Each of the records must appear again, exactly as it was written.
++++ SUPPLIED MATERIAL
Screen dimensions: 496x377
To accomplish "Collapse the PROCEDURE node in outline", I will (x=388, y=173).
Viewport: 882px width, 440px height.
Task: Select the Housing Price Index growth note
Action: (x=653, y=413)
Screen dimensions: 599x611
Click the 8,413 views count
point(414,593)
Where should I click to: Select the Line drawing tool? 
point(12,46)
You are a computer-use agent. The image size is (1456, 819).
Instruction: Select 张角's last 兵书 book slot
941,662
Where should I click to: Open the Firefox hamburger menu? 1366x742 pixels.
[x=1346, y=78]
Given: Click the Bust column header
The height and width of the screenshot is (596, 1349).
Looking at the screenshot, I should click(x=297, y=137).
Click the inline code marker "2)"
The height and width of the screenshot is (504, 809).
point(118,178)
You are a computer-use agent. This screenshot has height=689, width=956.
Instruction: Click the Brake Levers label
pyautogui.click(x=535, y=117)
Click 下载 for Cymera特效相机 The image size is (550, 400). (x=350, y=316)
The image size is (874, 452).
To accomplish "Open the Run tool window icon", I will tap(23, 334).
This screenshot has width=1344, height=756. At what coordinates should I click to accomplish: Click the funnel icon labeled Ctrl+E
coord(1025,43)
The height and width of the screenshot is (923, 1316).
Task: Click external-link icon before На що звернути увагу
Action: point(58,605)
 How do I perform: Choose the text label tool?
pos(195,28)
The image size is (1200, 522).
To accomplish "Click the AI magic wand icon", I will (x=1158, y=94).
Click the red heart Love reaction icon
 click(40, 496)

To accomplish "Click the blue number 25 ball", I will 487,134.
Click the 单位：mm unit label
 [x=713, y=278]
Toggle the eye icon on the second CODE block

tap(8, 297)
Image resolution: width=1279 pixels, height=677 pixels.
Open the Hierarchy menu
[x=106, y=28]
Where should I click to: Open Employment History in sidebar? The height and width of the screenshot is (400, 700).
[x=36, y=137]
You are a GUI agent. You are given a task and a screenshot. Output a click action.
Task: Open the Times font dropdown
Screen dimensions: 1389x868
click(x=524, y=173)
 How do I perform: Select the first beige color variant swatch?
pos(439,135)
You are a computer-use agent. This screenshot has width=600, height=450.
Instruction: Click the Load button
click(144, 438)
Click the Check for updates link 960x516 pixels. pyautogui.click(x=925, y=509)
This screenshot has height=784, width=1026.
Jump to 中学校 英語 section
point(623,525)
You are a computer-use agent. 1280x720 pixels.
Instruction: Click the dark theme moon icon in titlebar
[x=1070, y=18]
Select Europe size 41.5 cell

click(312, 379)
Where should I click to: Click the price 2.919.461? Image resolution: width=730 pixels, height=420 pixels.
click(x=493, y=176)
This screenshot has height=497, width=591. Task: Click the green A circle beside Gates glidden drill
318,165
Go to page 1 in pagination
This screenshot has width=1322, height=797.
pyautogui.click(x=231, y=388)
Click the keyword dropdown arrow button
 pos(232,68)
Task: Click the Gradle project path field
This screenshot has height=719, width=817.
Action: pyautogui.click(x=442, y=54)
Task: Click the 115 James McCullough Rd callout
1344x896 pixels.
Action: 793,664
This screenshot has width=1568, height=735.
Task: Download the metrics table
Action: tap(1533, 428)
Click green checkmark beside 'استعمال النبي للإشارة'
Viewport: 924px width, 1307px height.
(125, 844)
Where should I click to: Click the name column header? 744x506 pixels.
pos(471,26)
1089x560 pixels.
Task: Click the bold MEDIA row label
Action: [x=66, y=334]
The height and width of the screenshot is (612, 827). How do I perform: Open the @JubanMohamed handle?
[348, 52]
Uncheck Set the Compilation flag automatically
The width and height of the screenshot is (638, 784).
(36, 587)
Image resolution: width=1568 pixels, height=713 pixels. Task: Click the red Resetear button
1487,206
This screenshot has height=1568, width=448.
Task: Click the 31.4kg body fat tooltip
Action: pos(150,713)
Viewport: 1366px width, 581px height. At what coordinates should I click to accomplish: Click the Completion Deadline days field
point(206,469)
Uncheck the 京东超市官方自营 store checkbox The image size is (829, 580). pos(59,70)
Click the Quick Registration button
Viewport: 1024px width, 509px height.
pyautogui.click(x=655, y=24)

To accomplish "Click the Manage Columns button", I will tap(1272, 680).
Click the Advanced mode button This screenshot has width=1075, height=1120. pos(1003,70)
++++++++
▶ _TASK RESPONSE_
Screen dimensions: 496x377
To accomplish "Collapse the PROCEDURE node in outline", I will (x=388, y=173).
Viewport: 882px width, 440px height.
Task: Select the Housing Price Index growth note
Action: (x=653, y=413)
Screen dimensions: 599x611
Click the 8,413 views count
point(414,593)
Where should I click to: Select the Line drawing tool? 
point(12,46)
You are a computer-use agent. The image size is (1456, 819).
Instruction: Select 张角's last 兵书 book slot
941,662
Where should I click to: Open the Firefox hamburger menu? 1366x742 pixels.
[x=1346, y=78]
Given: Click the Bust column header
The height and width of the screenshot is (596, 1349).
Looking at the screenshot, I should click(x=297, y=137).
Click the inline code marker "2)"
The height and width of the screenshot is (504, 809).
point(118,178)
You are a computer-use agent. This screenshot has height=689, width=956.
Instruction: Click the Brake Levers label
pyautogui.click(x=535, y=117)
Click 下载 for Cymera特效相机 The image size is (550, 400). (x=350, y=316)
The image size is (874, 452).
To accomplish "Open the Run tool window icon", I will tap(23, 334).
This screenshot has width=1344, height=756. At what coordinates should I click to accomplish: Click the funnel icon labeled Ctrl+E
coord(1025,43)
The height and width of the screenshot is (923, 1316).
Task: Click external-link icon before На що звернути увагу
Action: point(58,605)
 How do I perform: Choose the text label tool?
pos(195,28)
The image size is (1200, 522).
To accomplish "Click the AI magic wand icon", I will (x=1158, y=94).
Click the red heart Love reaction icon
 click(40, 496)

To accomplish "Click the blue number 25 ball", I will 487,134.
Click the 单位：mm unit label
 [x=713, y=278]
Toggle the eye icon on the second CODE block

tap(8, 297)
Image resolution: width=1279 pixels, height=677 pixels.
Open the Hierarchy menu
[x=106, y=28]
Where should I click to: Open Employment History in sidebar? The height and width of the screenshot is (400, 700).
[x=36, y=137]
You are a GUI agent. You are given a task and a screenshot. Output a click action.
Task: Open the Times font dropdown
Screen dimensions: 1389x868
click(x=524, y=173)
 How do I perform: Select the first beige color variant swatch?
pos(439,135)
You are a computer-use agent. This screenshot has width=600, height=450.
Instruction: Click the Load button
click(144, 438)
Click the Check for updates link 960x516 pixels. pyautogui.click(x=925, y=509)
This screenshot has height=784, width=1026.
Jump to 中学校 英語 section
point(623,525)
You are a computer-use agent. 1280x720 pixels.
Instruction: Click the dark theme moon icon in titlebar
[x=1070, y=18]
Select Europe size 41.5 cell

click(312, 379)
Where should I click to: Click the price 2.919.461? Image resolution: width=730 pixels, height=420 pixels.
click(x=493, y=176)
This screenshot has height=497, width=591. Task: Click the green A circle beside Gates glidden drill
318,165
Go to page 1 in pagination
This screenshot has width=1322, height=797.
pyautogui.click(x=231, y=388)
Click the keyword dropdown arrow button
 pos(232,68)
Task: Click the Gradle project path field
This screenshot has height=719, width=817.
Action: pyautogui.click(x=442, y=54)
Task: Click the 115 James McCullough Rd callout
1344x896 pixels.
Action: 793,664
This screenshot has width=1568, height=735.
Task: Download the metrics table
Action: tap(1533, 428)
Click green checkmark beside 'استعمال النبي للإشارة'
Viewport: 924px width, 1307px height.
(125, 844)
Where should I click to: Click the name column header? 744x506 pixels.
pos(471,26)
1089x560 pixels.
Task: Click the bold MEDIA row label
Action: [x=66, y=334]
The height and width of the screenshot is (612, 827). How do I perform: Open the @JubanMohamed handle?
[348, 52]
Uncheck Set the Compilation flag automatically
The width and height of the screenshot is (638, 784).
(36, 587)
Image resolution: width=1568 pixels, height=713 pixels. Task: Click the red Resetear button
1487,206
This screenshot has height=1568, width=448.
Task: Click the 31.4kg body fat tooltip
Action: pos(150,713)
Viewport: 1366px width, 581px height. At what coordinates should I click to accomplish: Click the Completion Deadline days field
point(206,469)
Uncheck the 京东超市官方自营 store checkbox The image size is (829, 580). pos(59,70)
Click the Quick Registration button
Viewport: 1024px width, 509px height.
pyautogui.click(x=655, y=24)

To accomplish "Click the Manage Columns button", I will tap(1272, 680).
Click the Advanced mode button This screenshot has width=1075, height=1120. pos(1003,70)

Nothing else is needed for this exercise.